Takashi Ito was inducted into the U.S. Army on July 31, 1944, in Denver. This ended his short time at the University of Colorado.
He was sent to Camp Shelby, Mississippi, as part of the 442nd Regimental Combat Team where he went through basic and combat training before being transferred to the 442nd in France as a replacement. He arrived in December 1944, when the combat team was in need of more troops after the devastating losses incurred in the Rhineland-Vosges Campaign in October and November. Takashi was assigned to 3rd Battalion, I Company, which had lost so many killed in action and wounded that they were no longer able to function. He had the relative calm and rest of the Rhineland-Maritime Alps Campaign, also known as the “Champagne Campaign,” to integrate into I Company. By March 1945, the 442nd was ready to get back into the final battles to defeat the Germans and bring the war in Europe to an end.
Takashi left with the 442nd for Italy from a staging area in Marseilles in relays on March 17, 18, and 19, arriving in Pisa on March 25. On March 28, the Combat Team left their Pisa staging area and moved to a bivouac at San Martino, near the walled city of Lucca. The move was made in absolute secrecy and under cover of darkness.
The Combat Team’s presence in Italy was a closely-kept secret as their mission was to attack the western anchor of the German’s Gothic Line, an elaborate system of fortifications hewn out of solid rock and reinforced with concrete. The attack by the 442nd was intended as a decoy, to cause the Germans to move key military forces to defend against the 442nd, weakening their line where the main Allied attack would occur. Climbing the mountains at night, on April 4 the Nisei soldiers surprised the Germans at dawn, rapidly capturing positions that had withstood Allied attacks for five months.

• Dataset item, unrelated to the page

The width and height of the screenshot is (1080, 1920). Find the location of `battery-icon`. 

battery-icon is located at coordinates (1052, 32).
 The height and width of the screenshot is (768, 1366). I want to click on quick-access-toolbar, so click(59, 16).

The 442nd quickly turned this successful decoy attack into a full-scale attack to break the German’s defenses on the western side of Italy. In combat in steep, high terrain, they pressed the attack on the Germans. On April 14, as they approached Mount Pizzacuto, north of Carrara, the Germans unleashed a fury of artillery. Although I Company was in reserve, they came under a heavy barrage. Ito was hit in his liver and thorax by multiple fragments from an artillery shell. He was taken to a field hospital where a thoracotomy was performed to remove the shrapnel. He died and was pronounced a battle casualty. The hospital record only states the date as April 1945. The Germans surrendered in Italy on May 2 and on May 7 to the Allies in Europe.
Takashi was buried in the U.S. Military Cemetery at Granaglione, Plot E, Row 4, No. 618. His death date was given as April 22, 1945.
In the May 13, 1945, Fort Collins Coloradoan, his name appeared on the Army/Navy casualty list that was released the previous day. It listed him as “wounded.”
For his military service, Private First Class Takashi Ito was awarded the Bronze Star Medal, Purple Heart Medal, Good Conduct Medal, European-African-Middle Eastern Campaign Medal with two bronze stars, World War II Victory Medal, Distinguished Unit Badge, and Combat Infantryman Badge. He was awarded the Congressional Gold Medal on October 5, 2010, along with the other veterans of the 100th/442nd Regimental Combat Team. This is the highest Congressional Civilian Medal.
In 1948, the Army began the task of closing down most of the wartime cemeteries and giving the families the option of having their loved one returned home or reburied in a large cemetery, such as the one in Florence. The Ito family requested that Takashi be returned to the US. On November 29, 1948, Lander Ito ordered his brother’s government upright marble marker with the Christian cross. The order was verified on December 7 and shipped from Tate, Georgia, on December 20. Lander was living at 3040 Columbine Street in Denver. The tombstone order application gives Takashi’s date of death as April 22, 1945, rather than April 14.
Private First Class Takashi Ito was interred at the Fairmount Cemetery in Denver, Colorado.